The expansion of Western Christianity was a show of power while African Christianity expands through migration caused by poverty and political instability (Hanciles 2008). Western mission was highly visible due to its linkage to power. African Christian presence does not usually attract great attention. This is due to the fact that African Christian immigrants neither represent power nor do they represent danger to the people of the West. It is only occasionally that the invisible is seen when it grows too big to be ignored – like the Ukranian Embassy of God-church launched by a Nigerian immigrant and gathering tens of thousands of worshipers every Sunday in Kiev alone. Churches established by Africans can be found in numerous countries, and they tend to grow even in such Western countries where the churches are in deep decline. Many of the African-instituted churches belong to denominations with their headquarters in Africa, and many African-instituted independent congregations or churches are in a close contact to Africa. In this way, African Christianity has open channels to a vast number of major cities around the world. These networks may be among the significant new developments in the global religious changes.

This series of workshops will open new avenues of cooperation in research and teaching, creating such contacts that will be useful in the construction of international research projects. The projects may concentrate on a better understanding of African Christianity, or they may be such that bank on anthropology-theology cooperation providing improved approaches to the anthropology of Christianity and the understanding of the contextual process in theology.

The invitees to the workshop have been selected on the basis of their research interest in the topic at hand. A mixture of representatives of different fields of anthropology and theology is created, as well as researchers from different stages of their careers.
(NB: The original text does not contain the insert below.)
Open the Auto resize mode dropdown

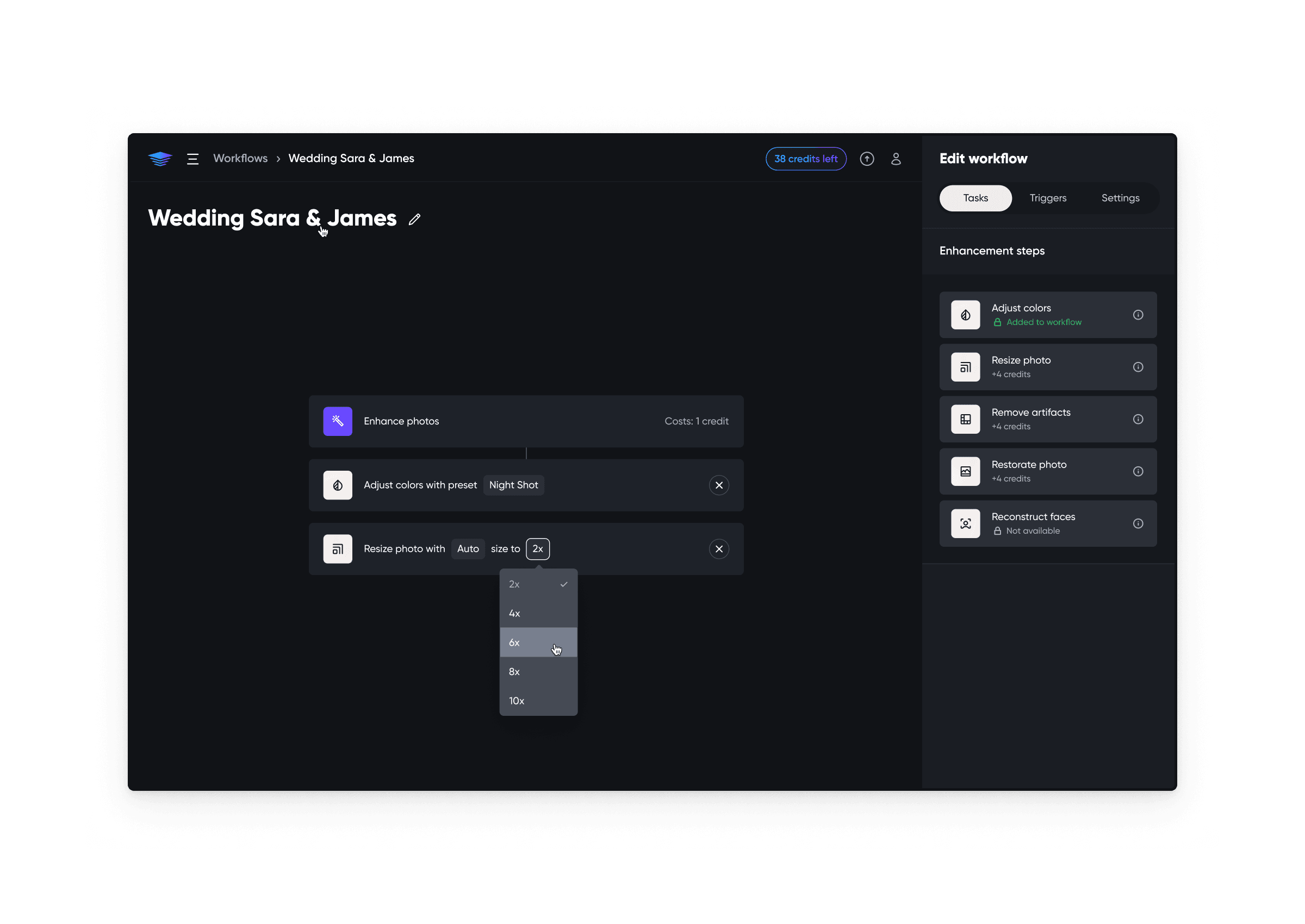click(468, 549)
On Methods and Theoretical Connections

The workshops are not intended to represent unified methodological and theoretical approaches. The presenters of the papers will pay special attention to presenting their methodological and theoretical approaches. This facilitates cross-fertilization of ideas. Both cultural/social anthropology and theology are fields which tend to be crossroads of different disciplines in the humanities. By creating an encounter on a wide basis, these workshops provide a large variety of approaches to compare and discuss.
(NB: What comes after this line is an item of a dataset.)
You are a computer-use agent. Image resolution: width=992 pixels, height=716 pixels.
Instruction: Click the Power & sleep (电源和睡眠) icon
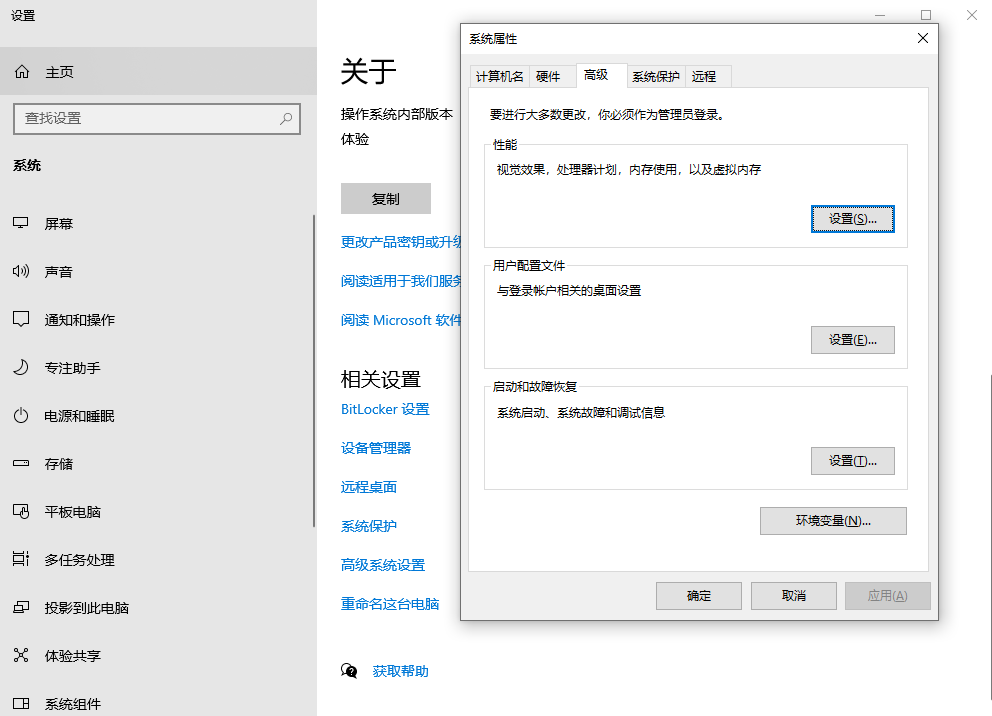tap(21, 416)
Considering the content of research, cultural/social anthropologists and theologians can provide each other significant support in interpreting and analyzing the phenomenon of African Christianity. On the basis of their training and background, the theologians have expertise on the historical and intellectual background of Christianity. Cultural/social anthropologists, in turn, are specialized in analysing culture and cultural changes in societies. E.g. the growth of Christianity in Africa and Africanization of Christianity are such processes to be analyzed. Additionally, very many of the workshop participants have an extensive first-hand experience of African Christianity, a good number also being nationals of African countries which facilitates also first-hand post-colonial views.